Mas o namoro com a Dissidência durou pouco. E foi rompido justamente na primeira ocasião em que o grupo de De Ré, Luiz Eurico e Claudio Gutierrez decidiram fazer a primeira desapropriação na casa de um coronel do Exército que guardava muitas armas: metralhadoras, granadas e pistolas. O coronel era pai de uma companheira do grupo. A operação foi realizada com sucesso e Luiz Eurico e Gutierrez tiveram que sair da cidade por algum tempo. Foram para São Paulo.

Barbaramente torturado

A primeira prisão de De Ré aconteceu em dezembro de 1969, quando ele tinha 18 anos e Laerte 17. Militavam na Aliança Operário Estudantil. Estavam junto com Luiz Goulart Filho e um operário de nome Lauro Goulart fazendo uma pixação e distribuindo panfletos contra a ditadura, em Cachoeirinha. Ficaram presos no DOPS, no Palácio da Polícia, até meados de 1970. Condenados a seis meses de prisão, acabaram no Presídio Central, de onde foram soltos por já terem o período da pena cumprido. De Ré e Laerte foram, então, militar em São Paulo, por já serem conhecidos aqui no estado. Lá, chegaram separados, com os nomes de guerra de Juca e Sebastião, mas acabaram se encontrando ocasionalmente.

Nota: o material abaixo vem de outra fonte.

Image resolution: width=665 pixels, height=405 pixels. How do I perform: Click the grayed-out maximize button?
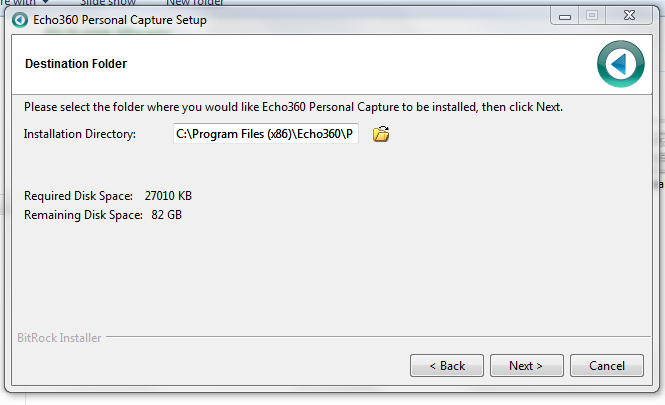(x=592, y=16)
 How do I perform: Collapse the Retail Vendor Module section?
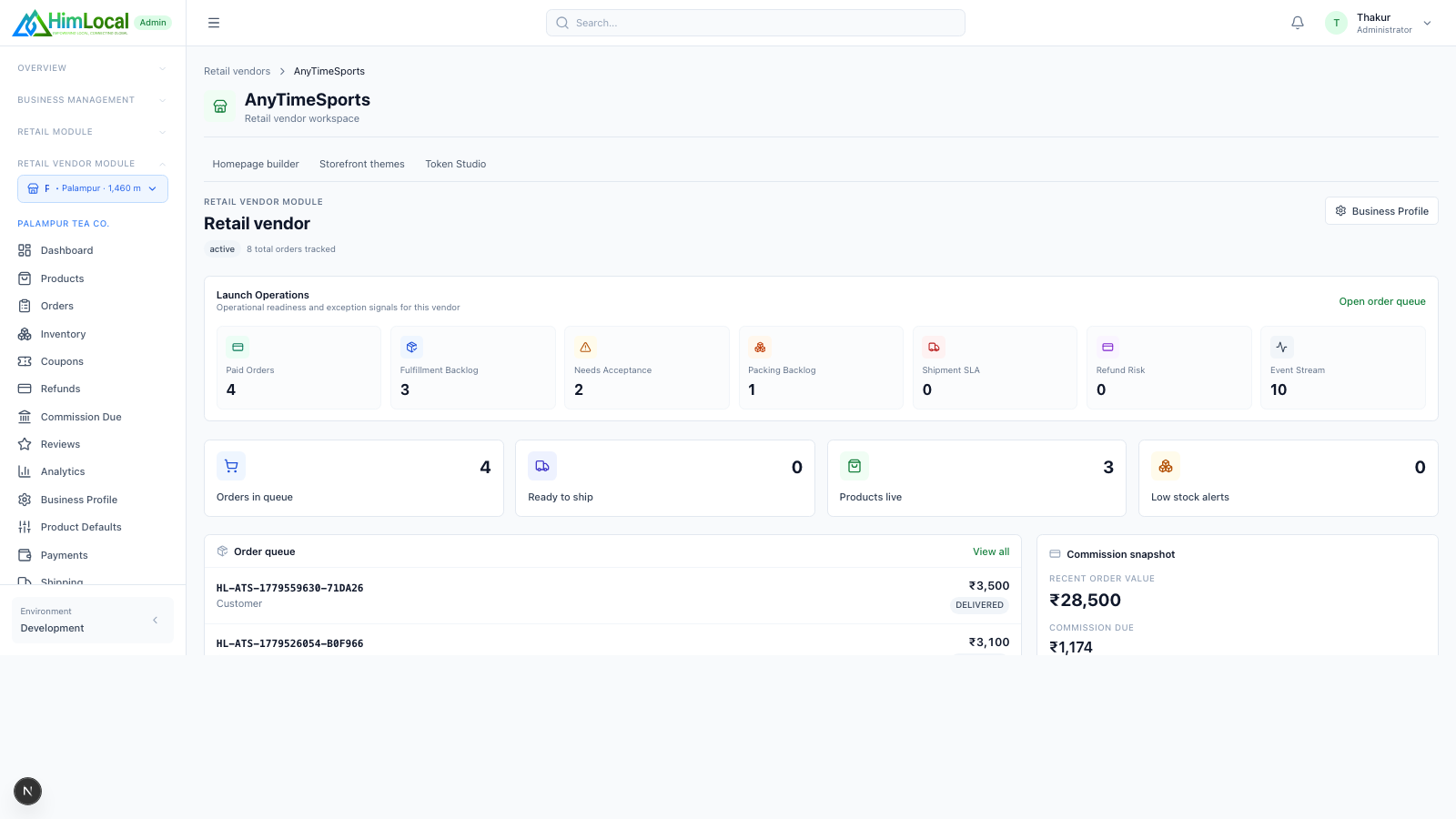click(93, 164)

Durante o período em que atuou na clandestinidade em Porto Alegre, o nome de guerra de De Ré era Danilo. Luiz Goulart e o operário Lauro abandonaram a lua armada e a clandestinidade nesta época. Em dezembro de 1970, exatamente um ano depois da primeira prisão, De Ré foi novamente preso, como militante da Vanguarda Popular Revolucionária (VPR), um dia após participar de uma expropriação realizada numa agência do Banco Itaú-América no Grupo Hospitalat Conceição.

Por infantilidade, decidiu ir à casa dos pais, no dia seguinte, para se despedir da mãe (o pai tinha ido ao banco) e dizer que estaria viajando (iria para São Paulo, embora não revelasse a ela o destino). Quando saia, foi preso pelo delegado Pedro Seeleg, que já o conhecia. Antes que pudesse apanhar o revólver e enfrentá-lo, levou uma coronhada e foi jogado dentro de uma viatura policial, onde já estava o também militante Flávio Gil Reis, o Flavinho, e levado outra vez para o DOPS.

Naquele dia, ele pensou em agarrar-se ao volante do carro e jogá-lo dentro do Arroio Dilúvio para poder fugir. Só não fez isto porque Flavinho estava aqlgemado e se caísse no arroio, certamente não poderia fugir e morreria. De dezembro de 1970 a fevereiro de 1973, De Ré comeu o pão que o diabo amassou e jogou no lixo. Vida de cão. Pior que cão. Sofreu todos os tipos de torturas inimagináveis, comandadas por Pedro Seeleg e Nilo Ervelha. Choques em todos os lugares sensíveis do corpo (unhas dos pés e das mãos, anus, ouvidos, pênis, lingua, pau-de-arara), mas um que marcou mais que todos (aplicado por oficiais do DOI-CODI do Rio de Janeiro). Ele contou que “…fui obrigado a engolir uma esponja de aço que só não era totalmente ingerida porque seguravam a ponta na qual eram colocados os fios elétricos. O choque, agora, era também interno, queimando a garganta…”, relatou De Ré.

Neste último período de prisão, De Ré esteve com Flavinho no DOPS, 18º RI em Porto Alegre, de volta ao DOPS, VI Regimento de Cavalaria de Alegrete, Ilha do Presídio em Porto Alegre e Presídio Central, para cumprir pena, de onde saiu em liberdade condicional.